You could say that it was broadcast mass-market advertising in its truest form. The fact the internet was involved, was merely what it made it possible. The execution, format, delivery and result all took their cues from the most traditional of worlds.
What it was able to take advantage of is a pretty unique moment in time, with a rapidly swelling digital population in a relatively uncluttered market place, with an audience hungry for new relationship with brands.
Now most brands don't need 100's of millions of participants for a promotion to qualify as a success. Most of us aren't in China with its sheer weight of numbers and most brands aren't a Coca Cola or a Pepsi so usually can't and don’t expect anything approaching this level of mass involvement.

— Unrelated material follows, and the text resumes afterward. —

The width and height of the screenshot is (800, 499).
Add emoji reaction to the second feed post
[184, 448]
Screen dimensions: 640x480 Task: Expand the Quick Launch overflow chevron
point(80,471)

So assuming that we don’t have the luxury of being able to fall back on our old mass marketing techniques clearly we need to be a little bit smarter, especially as the reality over here is a little more muddled.
Real life is messy and complicated as much as it is exciting and inspiring. We all know that we don’t experience life as perfect consumers, neatly being exposed to each step of a campaign message. That’s of course why we talk about the importance of engagement and entering into conversations and listening and responding to feedback. Yet rarely do we do this much talked about approach justice.
We still see campaigns being planned and bought imagining we’re like Pepsi in China. In the vast majority of cases all of our budgets will be allocated and spent in advance of the campaign going live. Rarely I expect is much cash kept aside for even the most basic of responses to comments from the public, never mind actually building in plans to evolve a campaign organically.
What would happen if we allocated half of our budgets for work after the campaign goes live? In fact what would happen if we got rid of the idea of the campaign altogether? People don’t stop experiencing our brands just because the campaign is no longer live. The conversation continues on without us.
More advertising is probably not the answer, but we do need real ideas that reflect this real situation we live with day to day. At glue we’re grappling with these issues every day, trying a variety of approaches, looking for interesting new ways to start conversations, to behave in a more continuous fashion. We haven’t thrown off the shackles of the campaign yet, but we’ll give it a damn good try.
This approach won’t be right for everyone, but if you get the chance I’d urge to push for a bit more thought, time and money to go into what happens after the campaign goes live, and learn a bit more about real life.